Two Women Sentenced for Conspiracy to Commit Healthcare Fraud

Two women, one from Colorado and the other from Houston, have been sentenced in federal court for their roles a multi-million dollar Medicare Fraud Scheme. Each woman pled guilty to one count of conspiracy to commit healthcare fraud.

The two women conspired with a third individual to submit more than $107.6 million in false and fraudulent claims for durable medical equipment (DME). They helped the third individual manufacture and submit false and fraudulent Medicare claims by establishing shell companies in more than a dozen states. At the third individual’s request, the two women purchased Medicare patient data from foreign and domestic call centers that targeted elderly patients. They instructed the call centers to contact the Medicare beneficiaries with an offer of ankle, arm, back, knee, or shoulder braces at little or no cost. The third individual would then submit Medicare claims for those patients, including some who were deceased, without obtaining a prescriber’s order to ensure that the braces were medically necessary, and charging up to twelve times the actual cost of the equipment. The third individual submitted more than $75 million in claims to insurance companies for which no DME equipment was issued. The two women further facilitated the fraud by answering frequent phone calls from Medicare patients who received DME that they did request, want, or need. In addition, the two women would respond to insurance companies’ requests for prescriber’s orders and medical records, which they were not able to provide.

The two women were sentenced to three years of supervised release, the first year to be served in home detention. One of the women was also ordered to pay restitution of $8.6 million, and the other woman to pay $20.7 in restitution. Both women are barred from engaging in an occupation or business in the healthcare sector. The other individual pled guilty to one count of healthcare fraud and one count of payment of kickbacks in connect with a federal healthcare program.

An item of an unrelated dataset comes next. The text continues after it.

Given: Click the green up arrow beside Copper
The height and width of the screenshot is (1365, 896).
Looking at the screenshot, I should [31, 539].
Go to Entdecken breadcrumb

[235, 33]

Healthcare fraud and payment of kickbacks in connection with a federal healthcare program each provide for a sentence of up to 10 years in prison, three years of supervised release, and a fine of $250,000. Sentences are imposed by a federal district court judge based upon the U.S. Sentencing Guidelines and other statutory factors.

Issue:

All members of the healthcare team should be knowledgeable of what may be considered a false claim or an illegal kickback. The Federal Civil False Claims Act 31 U.S.C. § 3729 prohibits knowingly filing a false or fraudulent claim for payment or knowingly using a false record or statement to obtain payment for a false or fraudulent claim. The Federal Criminal False Claims Act 18 U.S.C § 286 prohibits any person from knowingly submitting a false, fictitious, or fraudulent claim for payment by the United States government, and any such person may be found guilty of a felony. The False Claims Act additionally prohibits anyone from conspiring with another person to defraud the government by obtaining or helping to obtain payment or allowance of any false, fictitious, or fraudulent claim. A false claim or kickback can result in placement on the OIG’s List of Excluded Individuals and Entities.

Discussion Points:

  • Review your policy and procedure for preventing and reporting false claims or kickbacks, and what constitutes a violation. Update your policies and procedures as needed.
  • Train all staff on the False Claims Act and the Anti-Kickback Statute, and that violations may be addressed as felonies. Explain their individual responsibilities for preventing, identifying, and reporting violations, and that prompt reporting is mandatory. Document that the trainings occurred and place in each employee’s education file.
  • Periodically audit to ensure that staff are aware of what should be done if they suspect a false claim or an illegal kickback has occurred. Additional information is available in the Med-Net Corporate Compliance and Ethics Manual, Chapter 1 Compliance and Ethics Program, CP 2.3 General Legal Duties and Antitrust Laws.